**What to do**
Your task is to copy every line of this material exactly.

**Available data**
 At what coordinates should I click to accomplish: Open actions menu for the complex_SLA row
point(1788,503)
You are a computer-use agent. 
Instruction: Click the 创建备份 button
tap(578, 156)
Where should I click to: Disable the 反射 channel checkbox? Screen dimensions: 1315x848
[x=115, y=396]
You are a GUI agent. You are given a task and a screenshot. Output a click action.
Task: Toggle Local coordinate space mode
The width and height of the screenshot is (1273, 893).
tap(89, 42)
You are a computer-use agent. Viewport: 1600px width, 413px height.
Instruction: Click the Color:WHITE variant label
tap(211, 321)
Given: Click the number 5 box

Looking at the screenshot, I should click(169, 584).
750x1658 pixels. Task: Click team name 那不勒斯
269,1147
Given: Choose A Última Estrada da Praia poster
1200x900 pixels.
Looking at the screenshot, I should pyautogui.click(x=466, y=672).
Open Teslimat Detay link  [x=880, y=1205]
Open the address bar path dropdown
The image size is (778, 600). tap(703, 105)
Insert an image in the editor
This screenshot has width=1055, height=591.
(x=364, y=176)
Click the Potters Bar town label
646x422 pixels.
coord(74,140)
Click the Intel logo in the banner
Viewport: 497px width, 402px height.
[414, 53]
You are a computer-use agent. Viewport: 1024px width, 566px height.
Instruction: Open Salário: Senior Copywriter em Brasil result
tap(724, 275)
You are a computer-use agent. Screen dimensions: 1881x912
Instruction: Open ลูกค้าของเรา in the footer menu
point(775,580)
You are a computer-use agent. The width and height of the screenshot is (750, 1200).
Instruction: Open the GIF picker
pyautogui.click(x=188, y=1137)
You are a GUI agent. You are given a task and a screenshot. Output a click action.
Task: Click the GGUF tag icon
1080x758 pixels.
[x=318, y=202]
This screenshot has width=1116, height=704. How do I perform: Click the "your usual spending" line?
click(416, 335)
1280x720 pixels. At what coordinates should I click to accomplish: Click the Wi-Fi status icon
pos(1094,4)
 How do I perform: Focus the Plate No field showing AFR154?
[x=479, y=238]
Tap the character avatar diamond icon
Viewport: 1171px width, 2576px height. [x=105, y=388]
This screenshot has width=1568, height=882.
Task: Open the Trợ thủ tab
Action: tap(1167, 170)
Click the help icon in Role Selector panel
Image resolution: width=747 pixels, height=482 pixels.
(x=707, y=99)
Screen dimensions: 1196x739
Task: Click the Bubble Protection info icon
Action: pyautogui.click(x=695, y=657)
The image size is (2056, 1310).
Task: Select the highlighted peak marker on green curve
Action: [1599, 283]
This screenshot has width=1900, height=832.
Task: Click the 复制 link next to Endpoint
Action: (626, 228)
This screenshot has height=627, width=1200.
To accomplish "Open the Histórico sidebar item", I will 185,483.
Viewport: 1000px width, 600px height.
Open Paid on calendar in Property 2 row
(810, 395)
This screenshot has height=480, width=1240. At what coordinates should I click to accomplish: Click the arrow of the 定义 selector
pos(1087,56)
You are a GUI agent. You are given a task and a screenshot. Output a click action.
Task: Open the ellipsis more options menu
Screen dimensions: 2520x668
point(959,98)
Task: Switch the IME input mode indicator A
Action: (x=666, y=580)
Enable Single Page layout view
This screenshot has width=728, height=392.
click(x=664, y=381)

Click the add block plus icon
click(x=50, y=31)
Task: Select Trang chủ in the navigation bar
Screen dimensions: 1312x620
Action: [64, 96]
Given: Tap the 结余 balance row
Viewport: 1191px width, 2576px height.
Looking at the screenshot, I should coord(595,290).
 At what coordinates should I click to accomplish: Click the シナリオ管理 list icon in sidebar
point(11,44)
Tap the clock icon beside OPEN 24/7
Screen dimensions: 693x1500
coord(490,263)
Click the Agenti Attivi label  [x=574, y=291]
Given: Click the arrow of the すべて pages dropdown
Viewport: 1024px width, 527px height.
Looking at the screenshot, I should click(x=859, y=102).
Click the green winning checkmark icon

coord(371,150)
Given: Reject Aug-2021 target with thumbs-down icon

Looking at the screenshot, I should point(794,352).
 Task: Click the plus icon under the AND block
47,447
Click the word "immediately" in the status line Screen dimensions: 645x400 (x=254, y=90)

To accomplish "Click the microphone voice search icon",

**Output**
 At what coordinates should I click to accomplish: Open actions menu for the complex_SLA row
point(1788,503)
You are a computer-use agent. 
Instruction: Click the 创建备份 button
tap(578, 156)
Where should I click to: Disable the 反射 channel checkbox? Screen dimensions: 1315x848
[x=115, y=396]
You are a GUI agent. You are given a task and a screenshot. Output a click action.
Task: Toggle Local coordinate space mode
The width and height of the screenshot is (1273, 893).
tap(89, 42)
You are a computer-use agent. Viewport: 1600px width, 413px height.
Instruction: Click the Color:WHITE variant label
tap(211, 321)
Given: Click the number 5 box

Looking at the screenshot, I should click(169, 584).
750x1658 pixels. Task: Click team name 那不勒斯
269,1147
Given: Choose A Última Estrada da Praia poster
1200x900 pixels.
Looking at the screenshot, I should pyautogui.click(x=466, y=672).
Open Teslimat Detay link  [x=880, y=1205]
Open the address bar path dropdown
The image size is (778, 600). tap(703, 105)
Insert an image in the editor
This screenshot has width=1055, height=591.
(x=364, y=176)
Click the Potters Bar town label
646x422 pixels.
coord(74,140)
Click the Intel logo in the banner
Viewport: 497px width, 402px height.
[414, 53]
You are a computer-use agent. Viewport: 1024px width, 566px height.
Instruction: Open Salário: Senior Copywriter em Brasil result
tap(724, 275)
You are a computer-use agent. Screen dimensions: 1881x912
Instruction: Open ลูกค้าของเรา in the footer menu
point(775,580)
You are a computer-use agent. The width and height of the screenshot is (750, 1200).
Instruction: Open the GIF picker
pyautogui.click(x=188, y=1137)
You are a GUI agent. You are given a task and a screenshot. Output a click action.
Task: Click the GGUF tag icon
1080x758 pixels.
[x=318, y=202]
This screenshot has width=1116, height=704. How do I perform: Click the "your usual spending" line?
click(416, 335)
1280x720 pixels. At what coordinates should I click to accomplish: Click the Wi-Fi status icon
pos(1094,4)
 How do I perform: Focus the Plate No field showing AFR154?
[x=479, y=238]
Tap the character avatar diamond icon
Viewport: 1171px width, 2576px height. [x=105, y=388]
This screenshot has width=1568, height=882.
Task: Open the Trợ thủ tab
Action: tap(1167, 170)
Click the help icon in Role Selector panel
Image resolution: width=747 pixels, height=482 pixels.
(x=707, y=99)
Screen dimensions: 1196x739
Task: Click the Bubble Protection info icon
Action: pyautogui.click(x=695, y=657)
The image size is (2056, 1310).
Task: Select the highlighted peak marker on green curve
Action: [1599, 283]
This screenshot has width=1900, height=832.
Task: Click the 复制 link next to Endpoint
Action: (626, 228)
This screenshot has height=627, width=1200.
To accomplish "Open the Histórico sidebar item", I will 185,483.
Viewport: 1000px width, 600px height.
Open Paid on calendar in Property 2 row
(810, 395)
This screenshot has height=480, width=1240. At what coordinates should I click to accomplish: Click the arrow of the 定义 selector
pos(1087,56)
You are a GUI agent. You are given a task and a screenshot. Output a click action.
Task: Open the ellipsis more options menu
Screen dimensions: 2520x668
point(959,98)
Task: Switch the IME input mode indicator A
Action: (x=666, y=580)
Enable Single Page layout view
This screenshot has width=728, height=392.
click(x=664, y=381)

Click the add block plus icon
click(x=50, y=31)
Task: Select Trang chủ in the navigation bar
Screen dimensions: 1312x620
Action: [64, 96]
Given: Tap the 结余 balance row
Viewport: 1191px width, 2576px height.
Looking at the screenshot, I should coord(595,290).
 At what coordinates should I click to accomplish: Click the シナリオ管理 list icon in sidebar
point(11,44)
Tap the clock icon beside OPEN 24/7
Screen dimensions: 693x1500
coord(490,263)
Click the Agenti Attivi label  [x=574, y=291]
Given: Click the arrow of the すべて pages dropdown
Viewport: 1024px width, 527px height.
Looking at the screenshot, I should click(x=859, y=102).
Click the green winning checkmark icon

coord(371,150)
Given: Reject Aug-2021 target with thumbs-down icon

Looking at the screenshot, I should point(794,352).
 Task: Click the plus icon under the AND block
47,447
Click the word "immediately" in the status line Screen dimensions: 645x400 (x=254, y=90)

To accomplish "Click the microphone voice search icon",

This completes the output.